Balboa Park brags about having one of the highest concentrations of museums in the country, and they have the right to do so. If you're in the right area, start walking in virtually any direction and you are guaranteed to hit a museum, garden, or building/set of buildings of interest very quickly (see http://www.balboapark.org/in-the-park for links to the whole list of things in the park). There's an outdoor organ pavilion where there are apparently performances on a regular basis. There's about a bazillion museums, including a few different art museums, a model railroad museum, separate science and natural history museums, a bunch of gardens… it just kind of goes on and on.
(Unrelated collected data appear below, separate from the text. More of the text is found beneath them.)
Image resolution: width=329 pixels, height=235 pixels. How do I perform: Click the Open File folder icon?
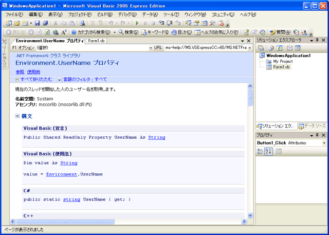[17, 23]
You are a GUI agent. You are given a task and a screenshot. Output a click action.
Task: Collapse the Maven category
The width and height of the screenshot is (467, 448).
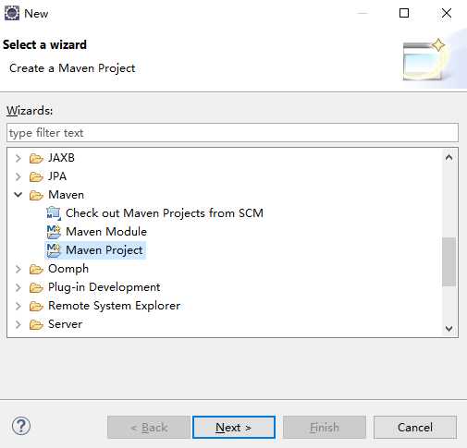(18, 195)
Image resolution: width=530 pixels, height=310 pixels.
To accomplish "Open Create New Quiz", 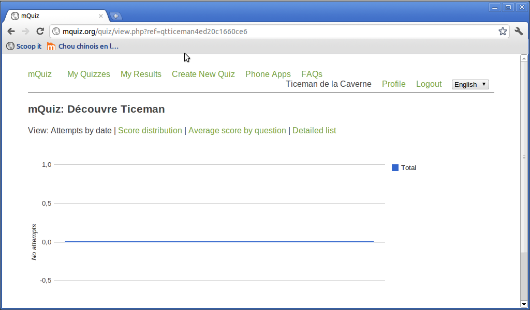I will click(x=203, y=74).
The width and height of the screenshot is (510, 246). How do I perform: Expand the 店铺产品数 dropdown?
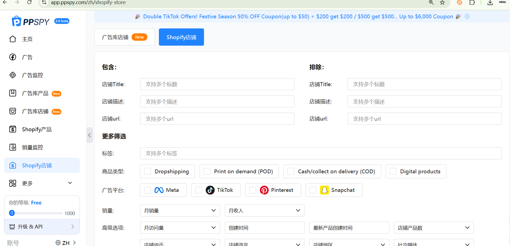[x=433, y=228]
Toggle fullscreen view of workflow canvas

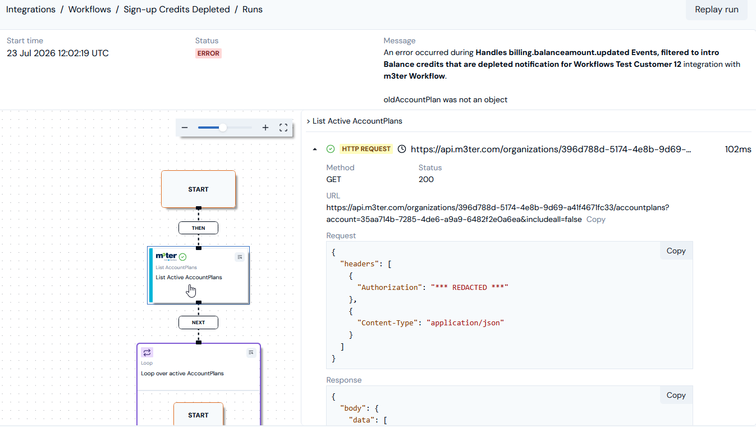(x=283, y=128)
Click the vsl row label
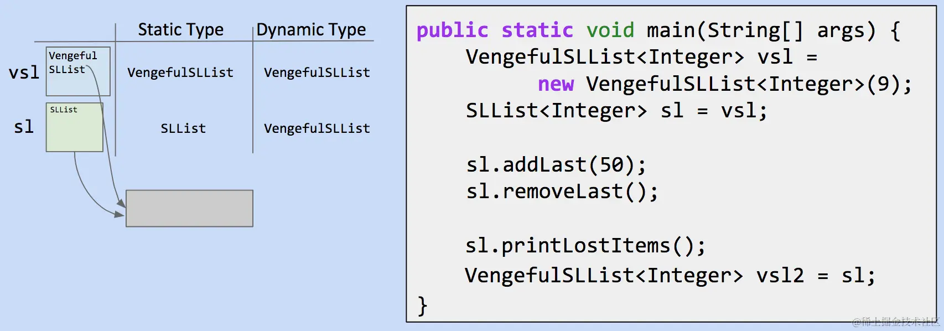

The buildings are all stunning. A lot of them look they were built in the ~1930s (though I'm not at all certain that I'm right on that: they've got that heavily ornamented neoclassical/Gothic thing going on. The most impressive of these is the building that houses the Museum of Man, a catch-all for all those exhibits that perhaps didn't obviously belong somewhere else. (I would have liked to go into the Museum of Man, sheerly on the basis that any museum simultaneously housing exhibits on torture devices and beer has got to be interesting, but we didn't really have time to make the admission fee worthwhile.) Anyway. The Museum of Man has a fantastically mosaic'd bell tower and dome, and has a gorgeous stone-carved front. No wonder they offer the opportunity to do weddings!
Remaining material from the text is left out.